One of the most abundant warblers at Newport Wetlands right now is the Chiffchaff. One of those convenient little birds that sings its own name! Have a listen on the RSPB Bird ID guide, and you will hear it is a simple repetitive “chiff-chaff-chiff-chaff”, rather unmistakable. You will normally see them perched on one of the highest branches of a tree; they are a small olive green coloured bird with a subtle eye stripe. They can easily be mistaken with the Willow Warbler, but there are subtle differences. The Willow Warblers’ call sounds more like “hu-wiit” repeated over and over again in shot three or four second bursts, they also have a more pronounced eye stripe, far paler than the Chiffchaff. I would imagine that the Willow Warbler/ Chiffchaff misidentification can be second only to the Goshawk/ Sparrowhawk mis-Id’s on most beginner birders lists.
Another bird that was visible in good numbers last spring was the Whitethroat. It picks a prominent branch from which it tries to attract a mate. As the name suggests, this small warbler has a pale ruff of feathers around the throat, adult birds have a distinct white eye ring within the grey head feathers. It’s scratchy, gruff song should alert you to its presence first, but Whitethroats have another trick in their repertoire to attract a female. Whilst on your walk, keep a look out for a bird making short hovering flights about a favourite shrub or tree. They will give a short burst of song during this flight and return to the perch. Whitethroat habitats can be shared with its slightly less common cousin the Lesser Whitethroat. Lesser Whitethroats have a more leaden grey coloured head, and the eye ring is more spectacled in shape. It’s always nice to spot one calling “tett-tett-tett” amongst the Whitethroats.

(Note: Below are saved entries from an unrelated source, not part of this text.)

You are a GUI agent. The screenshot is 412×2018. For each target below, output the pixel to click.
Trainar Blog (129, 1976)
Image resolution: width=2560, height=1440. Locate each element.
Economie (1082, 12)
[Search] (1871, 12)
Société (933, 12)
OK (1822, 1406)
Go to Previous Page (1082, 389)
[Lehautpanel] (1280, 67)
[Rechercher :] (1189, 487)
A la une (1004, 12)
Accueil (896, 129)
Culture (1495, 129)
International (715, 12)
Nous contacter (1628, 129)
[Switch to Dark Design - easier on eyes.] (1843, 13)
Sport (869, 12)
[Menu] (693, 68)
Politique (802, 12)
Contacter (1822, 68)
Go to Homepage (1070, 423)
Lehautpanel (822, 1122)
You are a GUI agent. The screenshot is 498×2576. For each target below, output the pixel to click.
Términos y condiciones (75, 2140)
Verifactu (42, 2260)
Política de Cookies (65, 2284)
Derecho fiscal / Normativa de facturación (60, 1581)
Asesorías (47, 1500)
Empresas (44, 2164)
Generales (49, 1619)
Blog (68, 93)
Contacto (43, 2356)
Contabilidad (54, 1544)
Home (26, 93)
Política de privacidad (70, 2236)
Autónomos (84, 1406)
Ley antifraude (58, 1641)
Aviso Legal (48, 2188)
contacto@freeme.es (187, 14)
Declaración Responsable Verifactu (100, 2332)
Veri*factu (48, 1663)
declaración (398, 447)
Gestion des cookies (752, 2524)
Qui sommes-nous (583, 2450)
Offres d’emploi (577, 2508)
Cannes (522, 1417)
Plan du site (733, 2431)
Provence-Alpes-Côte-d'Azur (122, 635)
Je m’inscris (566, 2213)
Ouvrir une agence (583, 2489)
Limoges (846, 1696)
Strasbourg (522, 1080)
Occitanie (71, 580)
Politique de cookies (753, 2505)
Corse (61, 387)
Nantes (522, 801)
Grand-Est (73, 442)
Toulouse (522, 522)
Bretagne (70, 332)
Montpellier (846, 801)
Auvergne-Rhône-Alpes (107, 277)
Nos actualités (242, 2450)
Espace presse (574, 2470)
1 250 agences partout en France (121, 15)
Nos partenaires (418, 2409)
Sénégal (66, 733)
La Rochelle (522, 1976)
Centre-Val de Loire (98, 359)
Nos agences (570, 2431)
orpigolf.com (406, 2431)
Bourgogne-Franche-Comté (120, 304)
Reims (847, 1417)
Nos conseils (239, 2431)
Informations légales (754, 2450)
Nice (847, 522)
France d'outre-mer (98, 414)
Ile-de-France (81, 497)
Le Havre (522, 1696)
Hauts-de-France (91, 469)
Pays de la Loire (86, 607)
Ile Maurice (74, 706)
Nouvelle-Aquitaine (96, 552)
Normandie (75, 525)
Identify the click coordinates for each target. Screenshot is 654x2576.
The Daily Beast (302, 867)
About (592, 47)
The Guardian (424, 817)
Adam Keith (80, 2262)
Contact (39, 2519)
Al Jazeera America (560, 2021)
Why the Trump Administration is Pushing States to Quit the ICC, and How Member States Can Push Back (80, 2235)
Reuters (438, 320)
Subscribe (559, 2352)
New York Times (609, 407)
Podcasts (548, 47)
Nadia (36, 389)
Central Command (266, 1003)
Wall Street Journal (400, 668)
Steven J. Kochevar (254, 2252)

From Whitethroats we move our attention to Blackcaps. You may not even need to venture far to see this belligerent little bird, they are becoming more frequent garden visitors. You will normally know when you have one, as you will spot it bullying the other birds away from a feeder it has declared its own! Personally I prefer the female Blackcaps, as they have the most wonderful russet coloured crowns. Blackcaps are prominent branch singers rather than treetop warblers. Their song is one of the best in the business, almost flute like.
Finally we end this journey of the Sylviidae family of birds with perhaps the most famous, but quite rare warbler, the Dartford Warbler. Despite my best efforts, I have yet to add this stunning bird to my life list yet. I was once told Dartford Warblers have frequented the woods behind my house; I have watched the tops of the gorse bushes in vain with my scope, but all to no avail! There are Dartford Warblers around towards West Wales, but they are few in number, as their name suggests, you need to head to the Dorset heathlands for your best chance of seeing them. Their classic pose, as I said, is singing from the tops of yellow flowered gorse; its song, a short burst of rattled notes. It’s another one of those birders birds, and a wildlife photographer dream shot!
I hope you enjoyed this simple guide to some of the songsters you will be hearing over the coming months. It is only a month away from World Dawn Chorus Day 2012 (6th May), why not have a little listen to some of the songs on the links provided, and get yourself on one of the organised walks that will be taking place all over Wales at dawn on that day. I did it last year and it was one of my highlights of my “wildlife year”.
Thanks for an excellent blog Ant! Really enjoyed it and learned a lot!
I have been in the Cardiff office for three days champing at the bit to get back home to North Wales to listen for Chiffchaffs! I think I heard Willow Warblers the day before I left so needing to listen for confirmation too.
The next big arrival here will be our Pied Flycatchers. I've put up new boxes this year and have all my fingers crossed they will like them!
Another great blog Ant and very timely. Actually have Chiffchaff in the trees at the bottom of my garden - am sure they weren't there last year. Not terribly good at warblers. Really must get better at recognising birdsong.